Master protocol studies have been taking over and playing a fundamental part in what is considered the “new normal” in clinical research; providing actionable data to support health policy and resourcing. Due to the fast influx of master protocols, Medical Writers will be expected to become fluent in study protocols. Adoption of master protocols soon came to the forefront during the COVID-19 emergence. The way that the study designs showed structure and sustainable approaches to clinical research allowed for enhanced efficiency and uniformity. So, what exactly is a master protocol study? Master protocol studies cannot be characterized by one definition but are rather characterized by multiple parallel studies that share a common overarching framework.  

Choosing the right fit for clinical study protocol structure

Study protocols that demonstrate to be too complex can have extended disrupting results. Similarly, overly burdensome protocol can lead to study sites redirecting participants to other more preferable studies and participant dropout rates in excess of 30%. On the other hand, master protocol studies are conducted through operational implementation, using a process that uses critically thinking to decide how multiple substudies are submitted, updated, and reported.

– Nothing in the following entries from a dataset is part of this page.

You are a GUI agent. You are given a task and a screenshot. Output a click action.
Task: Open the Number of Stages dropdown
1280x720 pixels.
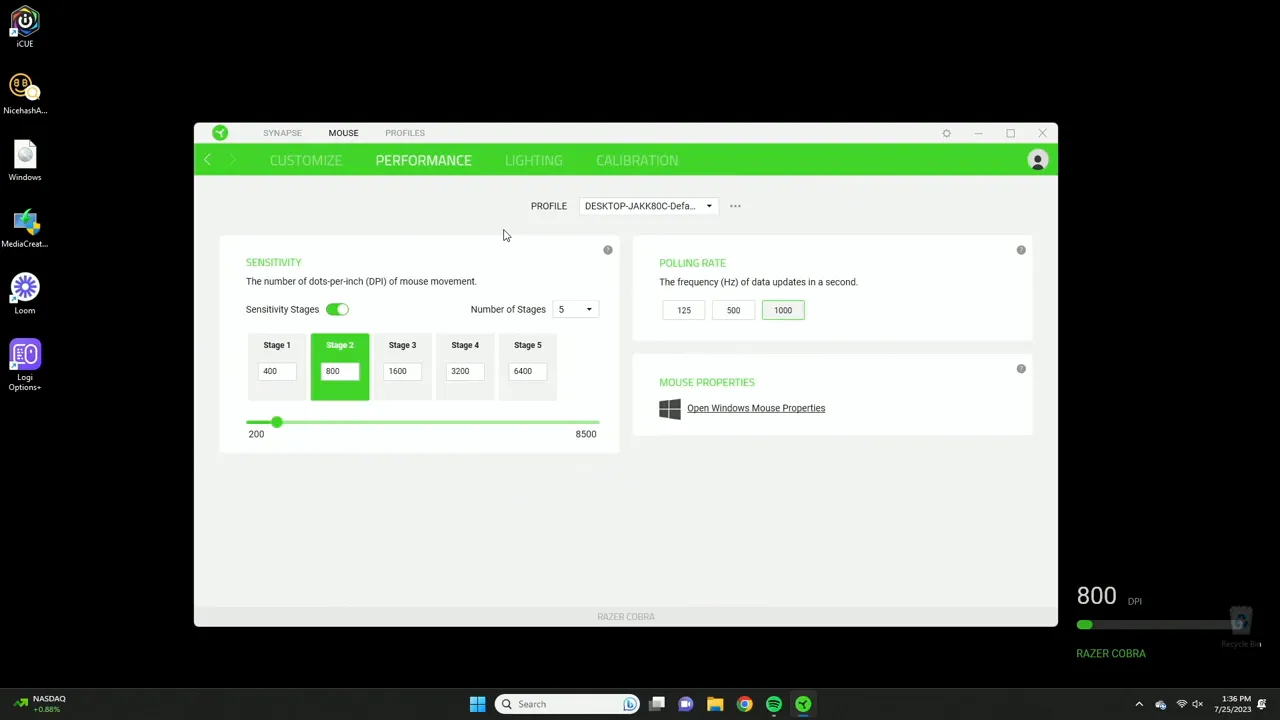point(575,309)
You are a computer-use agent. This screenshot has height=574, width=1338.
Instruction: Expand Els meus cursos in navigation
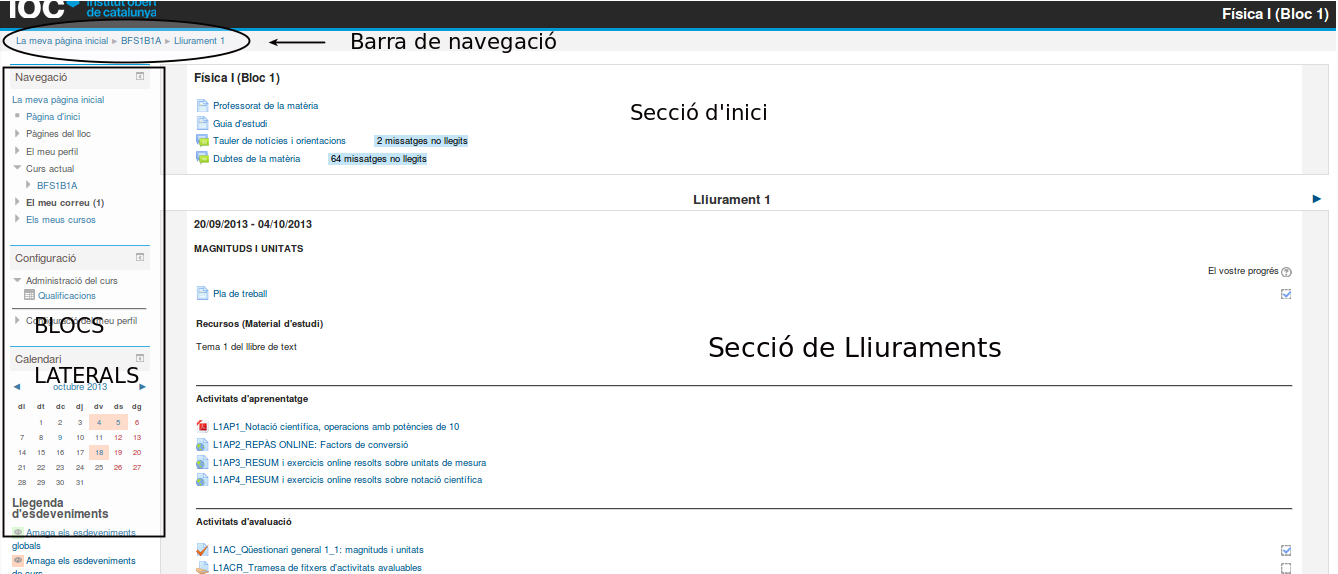[17, 220]
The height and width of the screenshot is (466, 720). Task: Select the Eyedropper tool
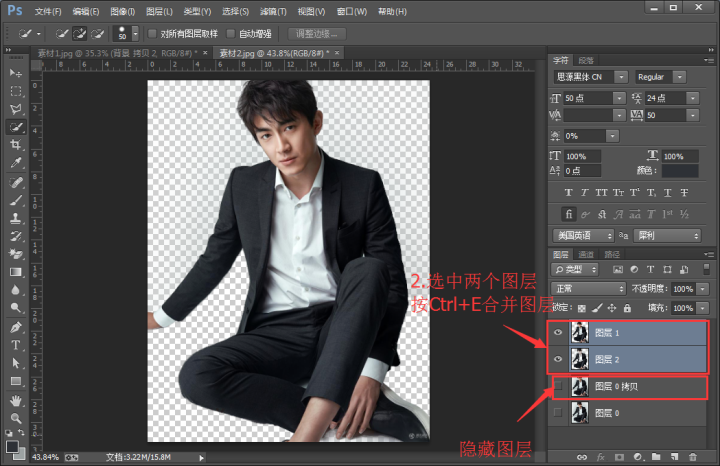click(16, 163)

Flexibility is crucial for protocol development

Selecting the Development Team

Establishing the study team is an important part prior to protocol development. By doing this, the team can begin understanding individual expertise and discussing study objectives. Unlike today’s traditional studies, identifying all study team members prior to the protocol development can be challenging since the team structure is reliant on on the complete study design, number of interventions, and regions involved.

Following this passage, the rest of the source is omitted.